_BRANO PROPOSTO_:
Deve pertanto ritenersi l’ammissibilità dell’intervento adesivo della Consigliera.

Ciò posto, nel merito è pacifico, e comunque documentato (cfr. doc. 1 dell’attrice), essere stata l’ing. L, almeno formalmente, dipendente di E I, assunta nel febbraio 2007 con qualifica di quadro e mansioni, secondo la lettera del contratto, di “manager del business…in Italia”.

E’ del pari in atti (doc. 20 sempre dell’attrice) il contratto 1°.5.2012, nel quale, immutata la qualifica, le parti convenivano l’applicazione del CCNL del commercio in luogo di quella Energia e petrolio fino ad allora soggettivamente efficace, e definivano il ruolo della lavoratrice con l’espressione “gestore dello sviluppo di progetto”.

Infine sub 59 del fascicolo della ricorrente è la lettera di licenziamento, intimato dalla formale datrice di lavoro con lettera 23.7.2013, per giustificato motivo oggettivo, in conseguenza della dedotta cessazione dell’attività aziendale di E I e con effetto dal 31.10.2013.

_VOCI ESTRATTE_:
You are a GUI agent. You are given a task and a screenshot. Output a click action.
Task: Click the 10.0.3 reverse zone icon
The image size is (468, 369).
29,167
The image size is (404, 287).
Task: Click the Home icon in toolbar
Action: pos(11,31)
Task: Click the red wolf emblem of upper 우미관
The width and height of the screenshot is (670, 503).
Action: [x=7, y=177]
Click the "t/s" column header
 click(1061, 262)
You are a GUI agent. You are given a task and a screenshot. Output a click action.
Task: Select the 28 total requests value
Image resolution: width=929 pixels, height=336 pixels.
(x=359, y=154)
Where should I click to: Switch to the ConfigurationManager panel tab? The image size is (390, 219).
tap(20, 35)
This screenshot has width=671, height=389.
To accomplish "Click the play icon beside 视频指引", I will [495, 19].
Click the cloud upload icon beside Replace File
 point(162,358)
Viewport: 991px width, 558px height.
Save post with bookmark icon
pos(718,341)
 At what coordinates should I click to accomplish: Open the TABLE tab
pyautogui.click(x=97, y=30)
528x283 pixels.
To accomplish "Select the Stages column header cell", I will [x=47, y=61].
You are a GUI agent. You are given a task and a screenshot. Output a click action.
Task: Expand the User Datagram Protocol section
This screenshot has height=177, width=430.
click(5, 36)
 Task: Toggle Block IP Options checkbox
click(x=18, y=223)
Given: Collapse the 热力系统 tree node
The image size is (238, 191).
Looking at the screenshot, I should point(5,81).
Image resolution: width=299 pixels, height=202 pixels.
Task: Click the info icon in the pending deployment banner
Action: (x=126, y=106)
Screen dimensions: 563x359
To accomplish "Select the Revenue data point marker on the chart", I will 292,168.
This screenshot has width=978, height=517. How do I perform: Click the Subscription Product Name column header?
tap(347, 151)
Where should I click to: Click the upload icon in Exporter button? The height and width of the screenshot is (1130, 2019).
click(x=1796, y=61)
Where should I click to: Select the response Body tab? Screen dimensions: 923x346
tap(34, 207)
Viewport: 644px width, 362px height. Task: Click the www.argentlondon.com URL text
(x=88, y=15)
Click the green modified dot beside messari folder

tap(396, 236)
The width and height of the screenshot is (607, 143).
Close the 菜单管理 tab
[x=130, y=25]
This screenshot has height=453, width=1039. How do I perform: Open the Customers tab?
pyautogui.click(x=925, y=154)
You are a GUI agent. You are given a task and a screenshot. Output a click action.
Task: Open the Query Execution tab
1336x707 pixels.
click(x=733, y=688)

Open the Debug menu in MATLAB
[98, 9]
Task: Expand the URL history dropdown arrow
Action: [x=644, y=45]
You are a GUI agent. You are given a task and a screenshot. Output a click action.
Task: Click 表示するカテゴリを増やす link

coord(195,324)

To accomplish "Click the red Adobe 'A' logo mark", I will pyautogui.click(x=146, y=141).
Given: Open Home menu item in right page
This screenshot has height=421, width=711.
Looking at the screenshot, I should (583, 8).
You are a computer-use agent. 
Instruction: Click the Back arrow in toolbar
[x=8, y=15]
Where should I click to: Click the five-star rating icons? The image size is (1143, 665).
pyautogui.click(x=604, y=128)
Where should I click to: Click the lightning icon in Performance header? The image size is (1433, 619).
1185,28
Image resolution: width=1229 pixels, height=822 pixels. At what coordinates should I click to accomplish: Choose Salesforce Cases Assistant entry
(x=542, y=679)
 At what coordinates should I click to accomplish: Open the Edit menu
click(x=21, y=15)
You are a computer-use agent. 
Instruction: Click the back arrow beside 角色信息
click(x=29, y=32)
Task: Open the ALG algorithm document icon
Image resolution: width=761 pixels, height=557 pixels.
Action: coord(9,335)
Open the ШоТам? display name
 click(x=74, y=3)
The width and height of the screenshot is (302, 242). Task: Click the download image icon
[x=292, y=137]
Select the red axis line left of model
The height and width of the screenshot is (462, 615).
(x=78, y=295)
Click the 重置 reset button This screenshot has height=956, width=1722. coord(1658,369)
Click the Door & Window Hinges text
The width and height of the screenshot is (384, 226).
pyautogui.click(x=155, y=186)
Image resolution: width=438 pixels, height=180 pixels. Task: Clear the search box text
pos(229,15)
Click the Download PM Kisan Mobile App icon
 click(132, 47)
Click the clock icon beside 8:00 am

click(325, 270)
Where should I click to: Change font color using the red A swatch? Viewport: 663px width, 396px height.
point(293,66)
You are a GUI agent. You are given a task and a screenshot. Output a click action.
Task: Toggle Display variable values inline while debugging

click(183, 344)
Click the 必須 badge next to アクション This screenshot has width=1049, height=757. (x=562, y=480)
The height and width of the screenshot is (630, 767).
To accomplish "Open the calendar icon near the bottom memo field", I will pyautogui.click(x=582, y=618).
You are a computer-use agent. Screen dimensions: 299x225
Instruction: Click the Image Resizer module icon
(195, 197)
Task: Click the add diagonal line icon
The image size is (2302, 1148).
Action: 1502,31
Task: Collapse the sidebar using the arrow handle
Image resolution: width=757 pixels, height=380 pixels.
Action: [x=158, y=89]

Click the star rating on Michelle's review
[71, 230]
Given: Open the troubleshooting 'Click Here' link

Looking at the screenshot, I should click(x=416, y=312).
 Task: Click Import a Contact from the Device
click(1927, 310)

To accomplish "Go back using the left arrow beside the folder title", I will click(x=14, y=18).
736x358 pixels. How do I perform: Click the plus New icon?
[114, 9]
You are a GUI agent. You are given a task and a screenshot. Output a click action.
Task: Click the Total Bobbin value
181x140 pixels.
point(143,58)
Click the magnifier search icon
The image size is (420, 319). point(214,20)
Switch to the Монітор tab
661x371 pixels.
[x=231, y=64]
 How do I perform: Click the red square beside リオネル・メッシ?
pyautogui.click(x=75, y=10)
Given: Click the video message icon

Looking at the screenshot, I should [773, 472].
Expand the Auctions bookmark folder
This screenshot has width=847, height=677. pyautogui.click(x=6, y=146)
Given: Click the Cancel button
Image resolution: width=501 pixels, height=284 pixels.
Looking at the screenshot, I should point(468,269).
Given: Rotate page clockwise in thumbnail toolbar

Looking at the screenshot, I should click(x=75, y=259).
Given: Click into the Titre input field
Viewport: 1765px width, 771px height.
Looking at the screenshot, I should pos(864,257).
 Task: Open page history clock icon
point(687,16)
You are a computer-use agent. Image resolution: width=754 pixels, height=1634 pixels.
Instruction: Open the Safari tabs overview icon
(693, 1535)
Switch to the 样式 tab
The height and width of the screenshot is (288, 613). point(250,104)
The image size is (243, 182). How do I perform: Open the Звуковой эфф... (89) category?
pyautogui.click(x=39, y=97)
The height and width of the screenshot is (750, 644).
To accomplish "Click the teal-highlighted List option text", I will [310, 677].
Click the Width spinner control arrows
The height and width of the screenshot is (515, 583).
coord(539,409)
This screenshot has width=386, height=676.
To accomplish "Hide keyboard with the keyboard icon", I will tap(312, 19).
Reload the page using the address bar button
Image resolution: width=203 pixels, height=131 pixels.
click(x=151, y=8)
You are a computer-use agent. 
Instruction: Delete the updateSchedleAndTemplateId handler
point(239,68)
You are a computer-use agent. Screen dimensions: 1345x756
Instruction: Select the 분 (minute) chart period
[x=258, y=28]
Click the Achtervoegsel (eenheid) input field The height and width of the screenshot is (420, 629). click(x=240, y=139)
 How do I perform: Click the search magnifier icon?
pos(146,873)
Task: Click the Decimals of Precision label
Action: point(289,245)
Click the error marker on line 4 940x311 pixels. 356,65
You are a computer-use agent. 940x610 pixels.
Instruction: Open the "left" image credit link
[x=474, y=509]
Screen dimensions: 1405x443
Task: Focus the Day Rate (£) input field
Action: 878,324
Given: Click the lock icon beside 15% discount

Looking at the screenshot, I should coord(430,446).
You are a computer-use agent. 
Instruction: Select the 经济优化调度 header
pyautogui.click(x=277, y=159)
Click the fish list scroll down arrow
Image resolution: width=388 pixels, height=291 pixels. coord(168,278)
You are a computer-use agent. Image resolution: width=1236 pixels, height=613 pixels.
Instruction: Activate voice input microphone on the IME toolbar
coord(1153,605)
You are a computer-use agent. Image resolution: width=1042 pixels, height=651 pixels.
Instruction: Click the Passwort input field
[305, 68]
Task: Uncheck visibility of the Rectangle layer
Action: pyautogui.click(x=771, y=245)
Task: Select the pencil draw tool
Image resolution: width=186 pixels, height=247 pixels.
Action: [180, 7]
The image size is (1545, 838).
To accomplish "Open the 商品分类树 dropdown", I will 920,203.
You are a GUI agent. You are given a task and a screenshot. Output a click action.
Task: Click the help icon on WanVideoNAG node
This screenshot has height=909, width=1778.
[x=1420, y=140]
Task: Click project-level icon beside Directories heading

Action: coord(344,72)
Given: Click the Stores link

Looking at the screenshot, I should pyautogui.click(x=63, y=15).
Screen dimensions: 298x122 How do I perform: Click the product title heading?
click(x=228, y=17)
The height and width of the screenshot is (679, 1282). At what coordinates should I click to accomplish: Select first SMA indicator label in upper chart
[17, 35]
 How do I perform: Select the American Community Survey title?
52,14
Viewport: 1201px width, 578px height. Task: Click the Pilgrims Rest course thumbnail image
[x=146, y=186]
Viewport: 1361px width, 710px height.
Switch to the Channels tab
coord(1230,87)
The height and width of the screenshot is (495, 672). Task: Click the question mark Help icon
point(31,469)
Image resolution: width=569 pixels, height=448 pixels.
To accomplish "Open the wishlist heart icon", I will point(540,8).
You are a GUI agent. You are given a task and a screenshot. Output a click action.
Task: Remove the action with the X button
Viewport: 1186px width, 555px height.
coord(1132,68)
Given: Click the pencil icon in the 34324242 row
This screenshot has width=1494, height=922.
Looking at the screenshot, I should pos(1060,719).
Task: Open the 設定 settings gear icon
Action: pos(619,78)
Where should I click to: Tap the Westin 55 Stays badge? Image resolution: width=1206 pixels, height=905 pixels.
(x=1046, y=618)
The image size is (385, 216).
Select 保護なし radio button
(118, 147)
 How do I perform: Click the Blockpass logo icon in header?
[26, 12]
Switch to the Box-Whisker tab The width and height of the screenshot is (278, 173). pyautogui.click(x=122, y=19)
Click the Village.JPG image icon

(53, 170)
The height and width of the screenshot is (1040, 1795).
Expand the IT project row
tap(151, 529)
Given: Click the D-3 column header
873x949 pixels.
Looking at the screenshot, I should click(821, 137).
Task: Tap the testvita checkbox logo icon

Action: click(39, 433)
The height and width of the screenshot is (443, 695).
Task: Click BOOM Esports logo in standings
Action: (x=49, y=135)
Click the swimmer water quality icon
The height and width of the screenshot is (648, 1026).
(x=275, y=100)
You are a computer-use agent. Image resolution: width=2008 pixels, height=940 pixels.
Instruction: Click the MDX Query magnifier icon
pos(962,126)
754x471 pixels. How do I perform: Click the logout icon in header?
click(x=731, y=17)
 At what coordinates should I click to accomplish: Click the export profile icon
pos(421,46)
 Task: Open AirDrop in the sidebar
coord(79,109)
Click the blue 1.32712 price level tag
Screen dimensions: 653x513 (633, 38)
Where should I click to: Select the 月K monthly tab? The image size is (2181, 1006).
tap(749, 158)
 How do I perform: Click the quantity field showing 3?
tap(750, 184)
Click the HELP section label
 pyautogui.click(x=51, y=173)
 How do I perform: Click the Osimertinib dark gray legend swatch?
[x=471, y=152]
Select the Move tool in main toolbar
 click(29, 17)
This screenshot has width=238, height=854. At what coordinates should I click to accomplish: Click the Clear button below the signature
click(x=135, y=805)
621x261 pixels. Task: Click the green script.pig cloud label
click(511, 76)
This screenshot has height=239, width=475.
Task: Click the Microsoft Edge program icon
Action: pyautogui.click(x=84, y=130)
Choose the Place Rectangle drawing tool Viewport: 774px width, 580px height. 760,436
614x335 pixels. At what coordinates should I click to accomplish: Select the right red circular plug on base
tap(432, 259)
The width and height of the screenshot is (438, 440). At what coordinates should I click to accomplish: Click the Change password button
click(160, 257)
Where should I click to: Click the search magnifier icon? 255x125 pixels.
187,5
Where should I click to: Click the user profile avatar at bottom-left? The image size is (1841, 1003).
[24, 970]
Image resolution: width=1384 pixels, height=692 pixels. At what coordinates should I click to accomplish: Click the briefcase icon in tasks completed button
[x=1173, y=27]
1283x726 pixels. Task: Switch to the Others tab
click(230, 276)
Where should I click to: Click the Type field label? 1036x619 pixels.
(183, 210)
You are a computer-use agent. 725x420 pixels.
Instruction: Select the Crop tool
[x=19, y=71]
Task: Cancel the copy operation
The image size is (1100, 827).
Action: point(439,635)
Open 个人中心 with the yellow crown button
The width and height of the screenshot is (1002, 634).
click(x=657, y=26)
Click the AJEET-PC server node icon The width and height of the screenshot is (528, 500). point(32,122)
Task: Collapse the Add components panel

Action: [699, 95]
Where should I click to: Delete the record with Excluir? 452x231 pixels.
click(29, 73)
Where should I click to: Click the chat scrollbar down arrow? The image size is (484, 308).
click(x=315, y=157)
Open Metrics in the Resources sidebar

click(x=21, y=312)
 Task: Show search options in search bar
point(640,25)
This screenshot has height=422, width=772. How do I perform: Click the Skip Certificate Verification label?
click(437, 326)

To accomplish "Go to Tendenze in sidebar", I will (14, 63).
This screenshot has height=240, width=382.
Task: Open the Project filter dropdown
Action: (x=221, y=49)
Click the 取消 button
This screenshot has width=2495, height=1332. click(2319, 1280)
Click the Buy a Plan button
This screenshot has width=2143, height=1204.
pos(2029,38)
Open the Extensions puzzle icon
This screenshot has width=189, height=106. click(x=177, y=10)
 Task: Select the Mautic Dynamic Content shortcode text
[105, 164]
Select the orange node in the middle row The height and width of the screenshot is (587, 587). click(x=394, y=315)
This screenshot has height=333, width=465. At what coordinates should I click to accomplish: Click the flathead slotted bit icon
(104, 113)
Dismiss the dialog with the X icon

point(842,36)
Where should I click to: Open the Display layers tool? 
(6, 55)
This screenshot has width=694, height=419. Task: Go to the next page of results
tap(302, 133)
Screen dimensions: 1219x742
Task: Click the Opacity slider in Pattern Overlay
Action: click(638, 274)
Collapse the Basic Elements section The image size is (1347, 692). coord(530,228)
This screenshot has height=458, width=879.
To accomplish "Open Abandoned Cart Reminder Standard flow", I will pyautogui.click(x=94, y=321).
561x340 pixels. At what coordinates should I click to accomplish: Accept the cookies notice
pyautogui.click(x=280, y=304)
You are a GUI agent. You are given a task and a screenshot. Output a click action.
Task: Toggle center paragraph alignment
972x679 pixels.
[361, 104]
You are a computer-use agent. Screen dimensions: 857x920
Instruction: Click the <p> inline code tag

_CONSEGNA 1_:
Ripeti parola per parola la parte del brano che si apre con le parole contenenti "E’ del pari" e si chiude con "effetto dal 31.10.2013.".
_CONSEGNA 2_:
Elenca tutte le date presenti nel brano sul licenziamento, nell'ordine in cui compaiono.
Per rispondere ci si basi soltanto sul brano.

_SVOLGIMENTO 1_:
E’ del pari in atti (doc. 20 sempre dell’attrice) il contratto 1°.5.2012, nel quale, immutata la qualifica, le parti convenivano l’applicazione del CCNL del commercio in luogo di quella Energia e petrolio fino ad allora soggettivamente efficace, e definivano il ruolo della lavoratrice con l’espressione “gestore dello sviluppo di progetto”.

Infine sub 59 del fascicolo della ricorrente è la lettera di licenziamento, intimato dalla formale datrice di lavoro con lettera 23.7.2013, per giustificato motivo oggettivo, in conseguenza della dedotta cessazione dell’attività aziendale di E I e con effetto dal 31.10.2013.

_SVOLGIMENTO 2_:
- febbraio 2007
- 1°.5.2012
- 23.7.2013
- 31.10.2013